Pierre Agostini, Ferenc Krausz, Anne L’Huillier win Nobel Prize for physics

Pierre Agostini, Ferenc Krausz and Anne L’Huillier have won the 2023 Nobel Prize in physics for “experimental methods that generate attosecond pulses of light for the study of electron dynamics in matter”, the award-giving body says.

Pierre Agostini, Ferenc Krausz and Anne L’Huillier have won the 2023 Nobel Prize in physics for “experimental methods that generate attosecond pulses of light for the study of electron dynamics in matter”, the award-giving body says.

“The laureates’ experiments have produced pulses of light so short that they are measured in attoseconds, thus demonstrating that these pulses can be used to provide images of processes inside atoms and molecules,” the award-giving body said in a statement on Oct 3.

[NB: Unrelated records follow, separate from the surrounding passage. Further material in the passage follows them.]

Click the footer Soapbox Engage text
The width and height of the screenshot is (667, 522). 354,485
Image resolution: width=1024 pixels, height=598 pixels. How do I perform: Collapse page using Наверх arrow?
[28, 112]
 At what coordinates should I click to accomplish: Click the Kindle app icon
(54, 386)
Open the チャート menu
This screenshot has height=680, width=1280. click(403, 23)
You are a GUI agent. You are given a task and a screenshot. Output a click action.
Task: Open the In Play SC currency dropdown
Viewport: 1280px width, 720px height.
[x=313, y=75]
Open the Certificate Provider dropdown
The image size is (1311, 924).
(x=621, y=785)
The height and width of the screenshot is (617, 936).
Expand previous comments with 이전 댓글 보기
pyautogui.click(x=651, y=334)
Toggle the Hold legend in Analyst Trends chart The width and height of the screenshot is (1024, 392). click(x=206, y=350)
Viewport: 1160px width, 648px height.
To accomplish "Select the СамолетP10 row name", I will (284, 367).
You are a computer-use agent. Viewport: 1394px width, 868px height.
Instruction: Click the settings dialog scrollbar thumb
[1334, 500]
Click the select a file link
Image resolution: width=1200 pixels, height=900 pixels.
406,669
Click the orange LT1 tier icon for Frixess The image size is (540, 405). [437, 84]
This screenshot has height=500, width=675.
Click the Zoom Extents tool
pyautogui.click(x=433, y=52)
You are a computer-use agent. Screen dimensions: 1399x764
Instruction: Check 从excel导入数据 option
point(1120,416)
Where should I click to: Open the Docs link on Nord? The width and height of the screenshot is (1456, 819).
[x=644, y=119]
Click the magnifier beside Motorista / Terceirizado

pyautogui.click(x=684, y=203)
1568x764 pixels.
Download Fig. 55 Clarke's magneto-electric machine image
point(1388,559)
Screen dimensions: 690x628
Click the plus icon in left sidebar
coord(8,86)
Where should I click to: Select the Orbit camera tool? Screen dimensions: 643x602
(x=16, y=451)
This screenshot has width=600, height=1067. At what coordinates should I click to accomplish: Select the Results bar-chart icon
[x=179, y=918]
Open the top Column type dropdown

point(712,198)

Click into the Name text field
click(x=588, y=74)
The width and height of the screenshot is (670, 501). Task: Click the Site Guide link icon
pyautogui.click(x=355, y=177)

Agostini of The Ohio State University in the United States, Krausz of the Max Planck Institute of Quantum Optics and Ludwig Maximilian University of Munich in Germany, and L’Huillier of Lund University in Sweden are awarded 11 million Swedish crowns (about $1m).

In addition to the financial prize, winners will receive a Nobel Prize diploma and a gold medal.

L’Huillier is only the fifth woman to win a Nobel in physics.